Getting to know WSP:
What is the core business focus for WSP today? WSP is a multidisciplinary consultancy working within the built environment. We have work on everything from Crossrail to the Shard and a lot of areas in between including development and transport planning, environmental consultancy and infrastructure projects. Our strategic focus in the UK is on growth areas including residential and commercial property, high rise buildings, rail infrastructure and stations, and energy projects and the associated infrastructure. Last year we merged with Canadian company Genivar making us one of the largest consultancies in the world. On the back of this we are looking at how we can share skills and knowledge to foster cross-border working and increase our international presence.
How has communications within your business changed in recent years? The in-house marketing and communications team has changed significantly since the appointment of a new head of marcomms, Emma Wyatt, at the end of 2011. Emma changed the team from being sector generalists working within the six different disciplines at WSP to being centralised specialists covering the whole business. She also changed to focus of the team from being service orientated to being a delivery partner, focusing on providing value and aligning with the business objectives. We are now a highly productive team delivering major projects for the business that aim to position WSP positively both internally and externally. Part of this plan was my appointment as media and reputation manager, tasked with building an external communications function from scratch to improve WSP’s external profile and help support the business win work.
How important is online media for WSP? We engage with our clients, co-professionals and potential recruits through online media including LinkedIn, Facebook, and Twitter. The world is fast becoming an online community and as a progressive business you have to be part of it to remain competitive and engaged. Our website presence is also very important for our non-UK based investors who rely on the information provided to supplement the quarterly financial briefings they receive.
What is the road ahead for WSP? WSP has a big year ahead with the roll out of a new brand strategy, continued improvements to our website, a new internal communications channel – Pocket TV, and a strategic and proactive media programme. All of this will be rolled out within a new content strategy that will ensure messaging is consistent and efficiently used across all channels.

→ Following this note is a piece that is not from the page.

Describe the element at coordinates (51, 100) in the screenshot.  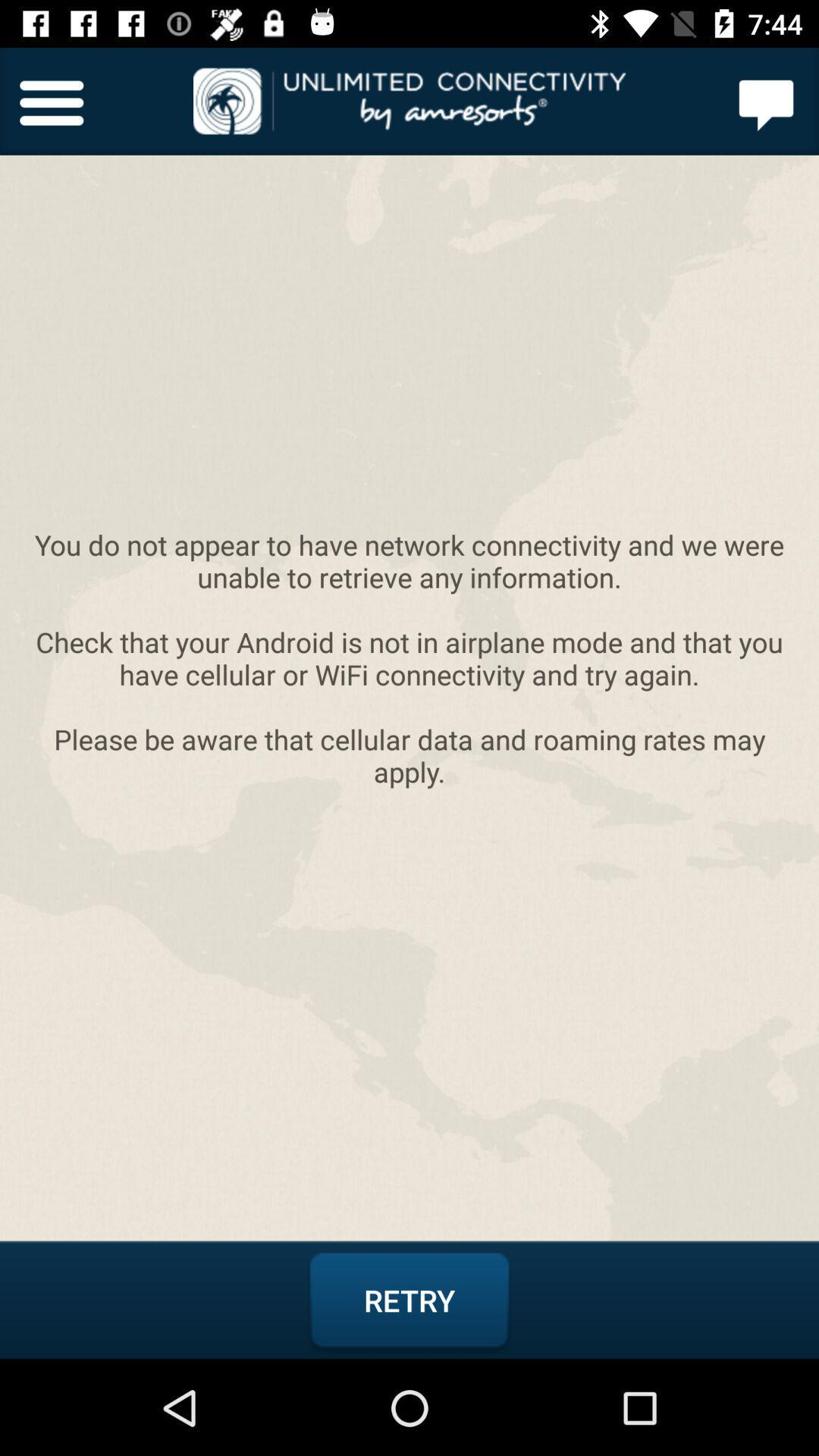
I see `the menu icon` at that location.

We will be looking to be the leaders in our industry in terms of thought leadership and external positioning – but we can’t give too much away just yet!
Getting to know Emily Beadon:
The first thing I do when I come into work is: I cycle to work most days so usually it’s shower and get dressed!
My biggest social media peeve is: people not understanding how and when to use it. No one needs to know that you’re picking up take-aways on the way home from work except your significant other so use the appropriate form of communication – text and phone as opposed to Facebook and Twitter.
If I wasn’t in media and communications I would be: I studied psychology so I suppose if I had stuck with it I might be a psychologist of some sort now. But more than likely I’d have stayed in my second career which was journalism and perhaps even written that book I always talk about.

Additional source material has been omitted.